Rob: One last, "chicken-and-egg", question about the quotes: more often did the quotes inspire the poems, or did you write the poems and later find the quotes and sense a resonance?
Daniela: Both. Sometimes the quote sends me to where I want to go, or have wanted to go, but did not know it until the quote lit the first step. This is the case with the poems "meta eulogy", and "what breathes in (a view". Sometimes the poem is already written when I come across a quote that calls to it. I pair them, feeling they can give each other something. One such case is "Plato killed a moth in my dream".
Click here to read part two of the interview, and another sample poem from the weight of dew!
4 comments:
A lovely interview of an amazing talented poet. I am keenly looking forward to part 2 of the interview, and reading the whole book. Daniela expresses herself poetically even in the prose of the interview. I am so glad to get to read this interview. Well written .
I love the feel of this interview. Great questions and wonderful explanations and insights. Now what are we going to talk about on Wax Poetic tomorrow?
I wanted to ask about the spacing on the page as well.

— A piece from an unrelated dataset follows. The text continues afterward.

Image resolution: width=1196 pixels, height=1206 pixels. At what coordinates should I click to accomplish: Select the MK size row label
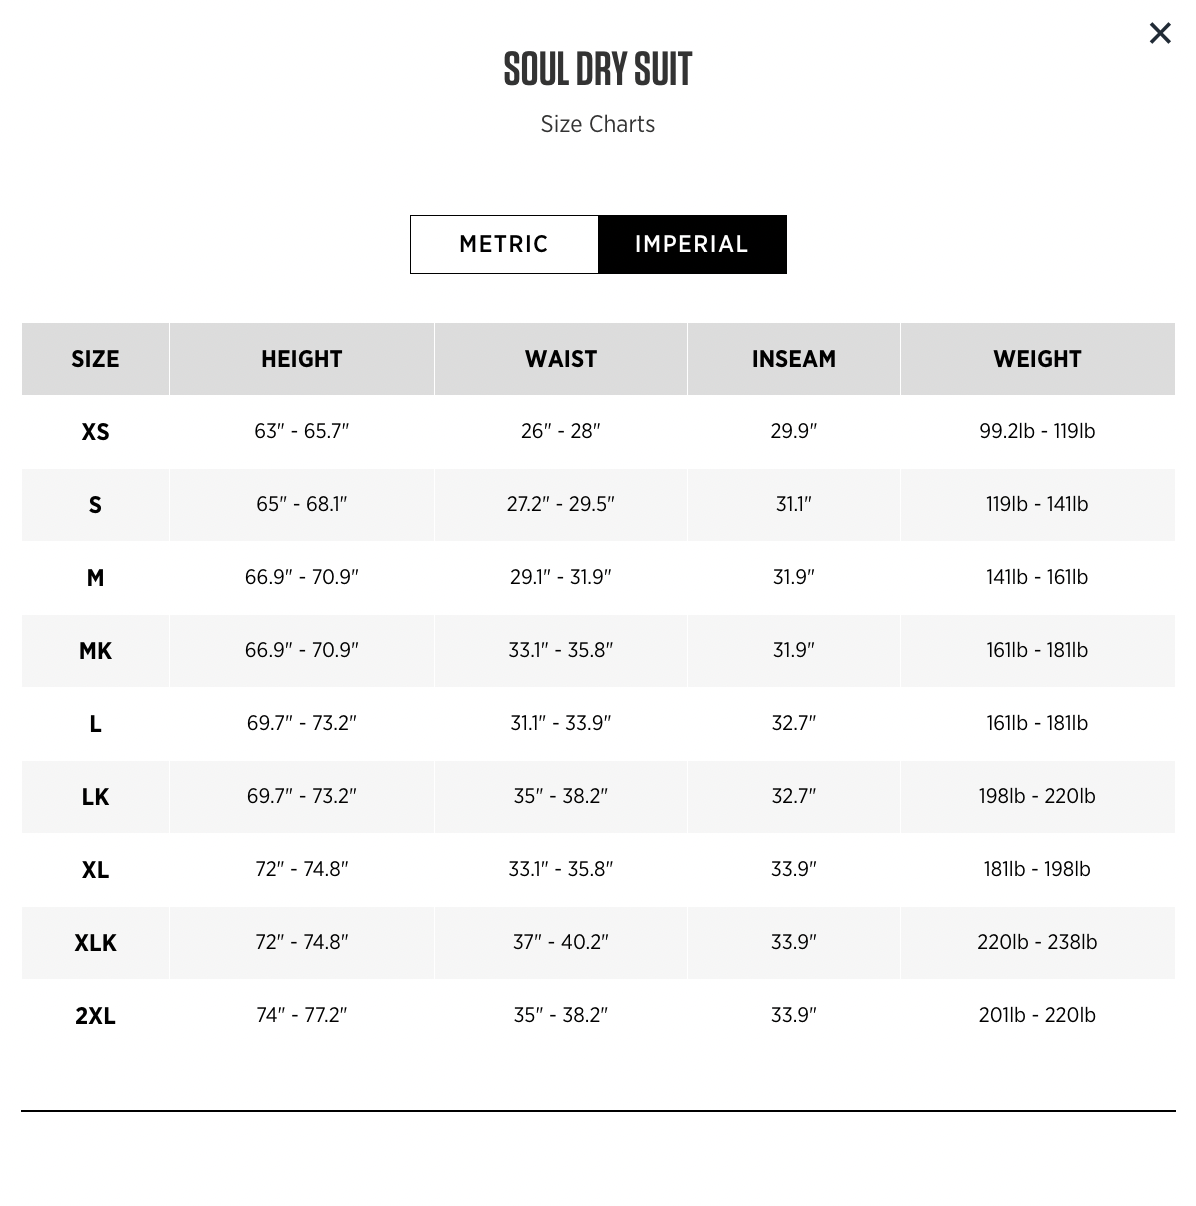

Bu knowing how we all love to talk about these subjects and everything else, I am sure we'll find something. :)
A generous and insightful interview and conversation. I can't wait to snuggle up with "the weight of dew."
It is such a delight to run into this interview this many years later, and not cringe. :-) Thank you for being so adept at asking the questions that allow for surprises even to the author. Thank you, Rob.